Un abandon de créance ayant pour contrepartie la création ou l’acquisition d’éléments d’actif immobilisé ou le financement d’activités de long terme constitue une subvention d’investissement qui est exclue du calcul de la valeur ajoutée servant de base à la CVAE (cotisation sur la valeur ajoutée des entreprises).

Le Conseil d’État a jugé, à plusieurs reprises, que les catégories d’éléments à prendre en compte dans le calcul de la valeur ajoutée servant de base à la CVAE et au plafonnement de la CET sont fixées limitativement par l’article 1586 sexies, I du CGI et que, pour déterminer si une charge ou un produit se rattache à l’une de ces catégories, il y a lieu de se reporter aux normes comptables obligatoires en vigueur l’année de l’imposition (CE 29-6-2018 n° 416346 ; Avis CE 26-9-2018 n° 421182).

Appliquant ces principes au cas d’une avance remboursable faisant l’objet d’un abandon de créance, le Conseil d’État précise que si cet abandon a pour contrepartie la création ou l’acquisition d’éléments d’actif immobilisé ou le financement d’activités de long terme, il présente le caractère d’une subvention d’investissement, qui ne fait pas partie de la liste fixée par l’article 1586 sexies, I du CGI.

À noter.

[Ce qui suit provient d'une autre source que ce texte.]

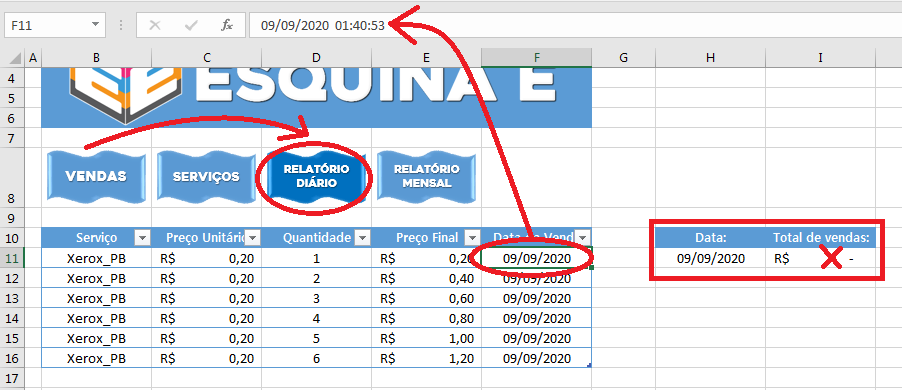Open the RELATÓRIO DIÁRIO button

[x=316, y=176]
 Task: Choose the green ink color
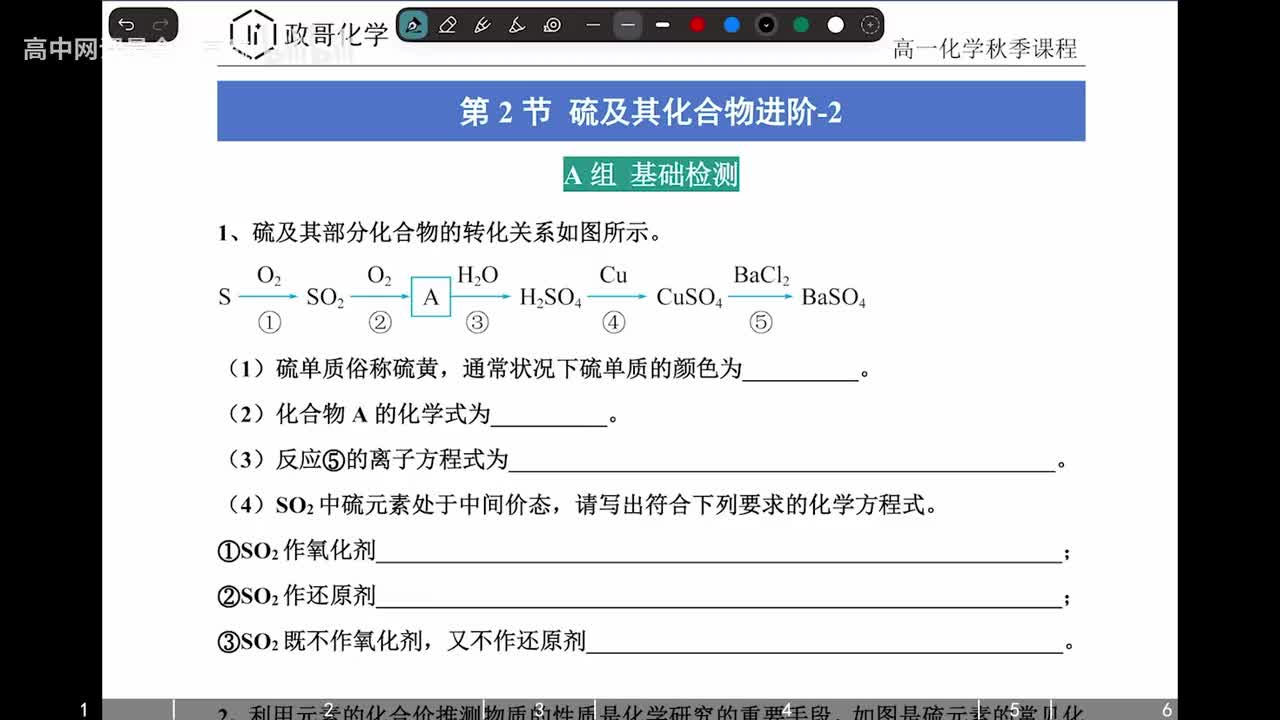click(x=801, y=25)
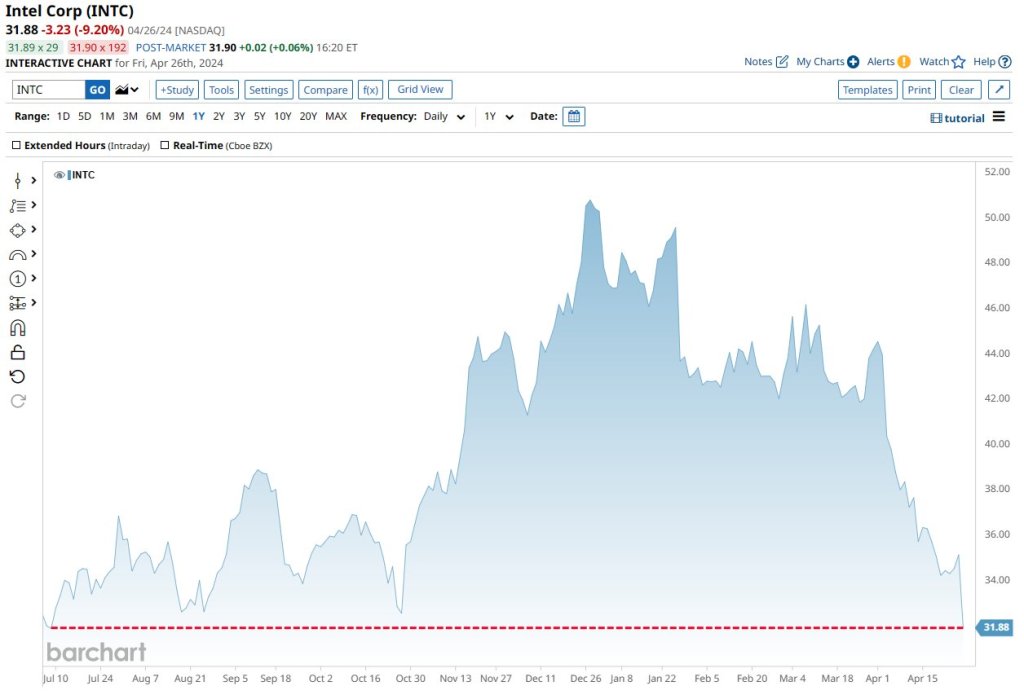Add to Watch list star icon
Viewport: 1024px width, 699px height.
point(958,62)
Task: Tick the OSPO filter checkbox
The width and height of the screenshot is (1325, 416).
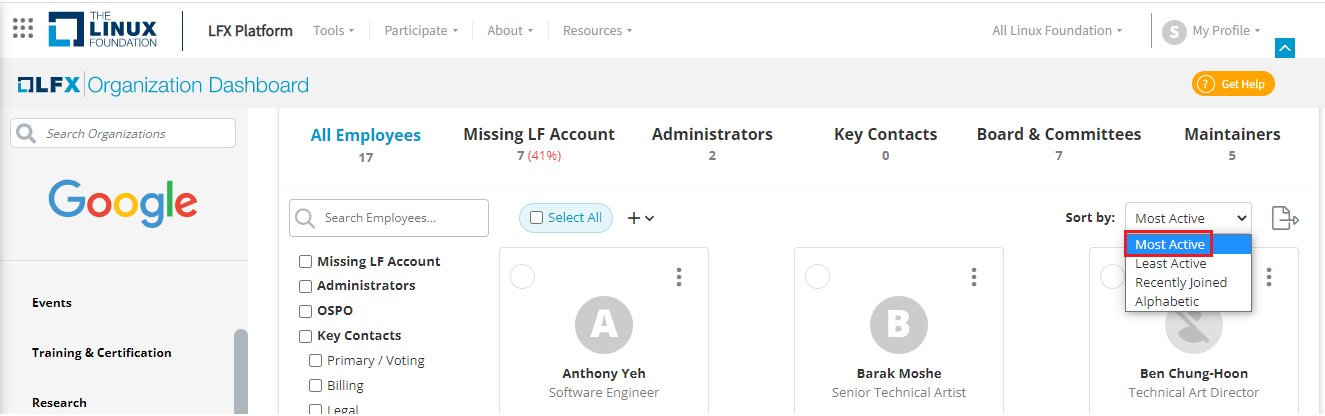Action: 306,311
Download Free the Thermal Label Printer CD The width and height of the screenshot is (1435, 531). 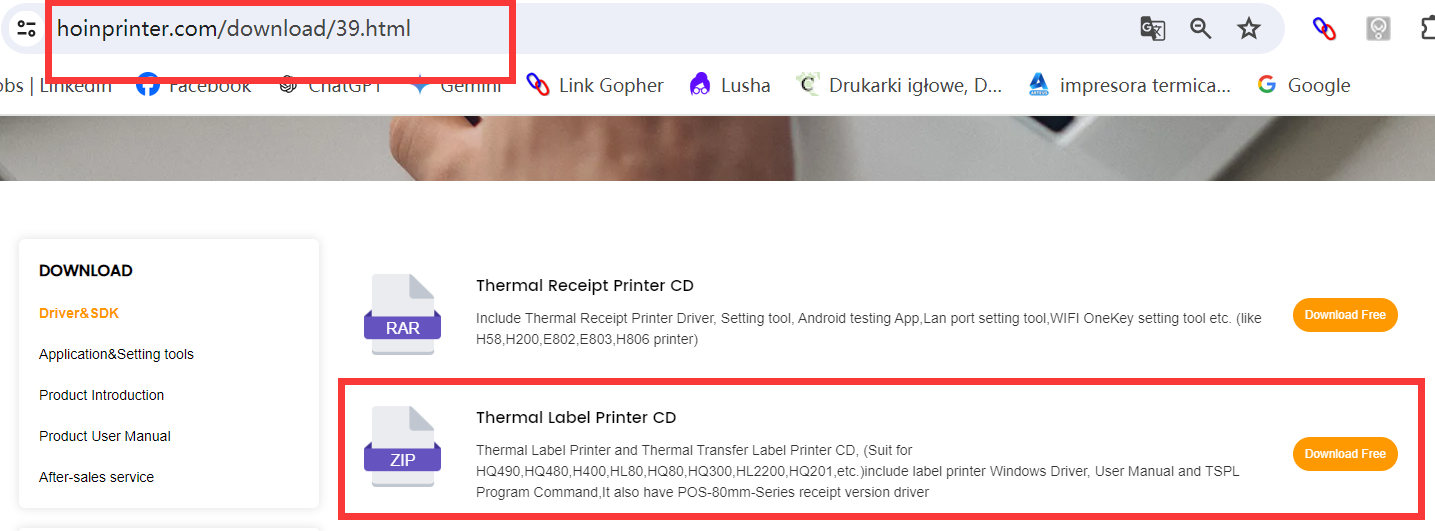click(x=1345, y=454)
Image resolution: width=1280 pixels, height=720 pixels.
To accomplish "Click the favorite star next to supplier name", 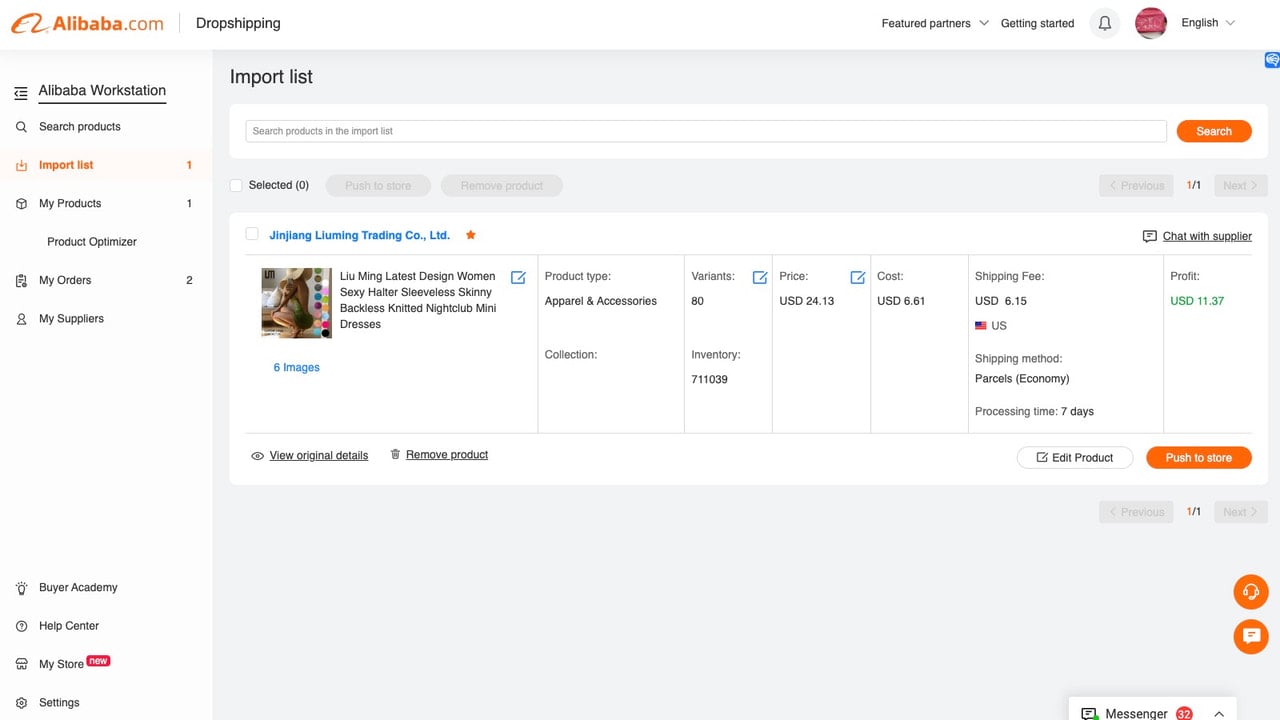I will [471, 235].
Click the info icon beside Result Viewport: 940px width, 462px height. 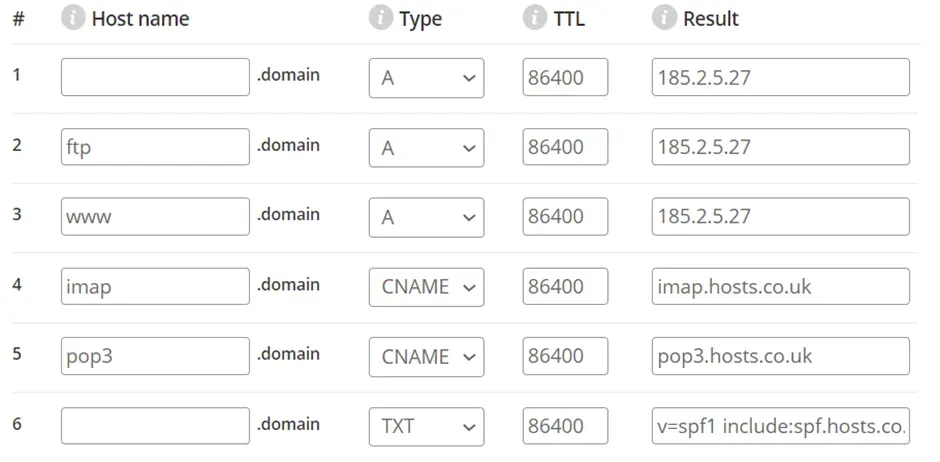[x=664, y=19]
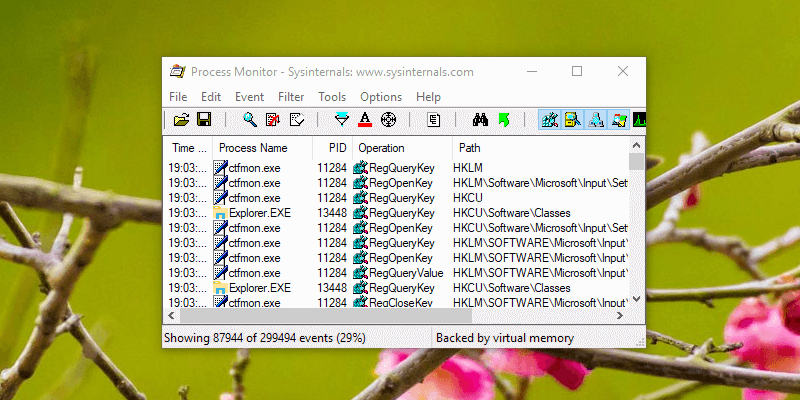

La Haute Juridiction se réfère implicitement à la définition des subventions d’investissement qui figurait dans le plan comptable général de 1982. Cette définition n’apparaît plus dans les PCG de 1999 et 2014, mais reste applicable dès lors que ces PCG sont des réécritures à droit constant du PCG de 1982. Elle a par ailleurs été reprise dans le recueil des normes comptables publié par l’ANC.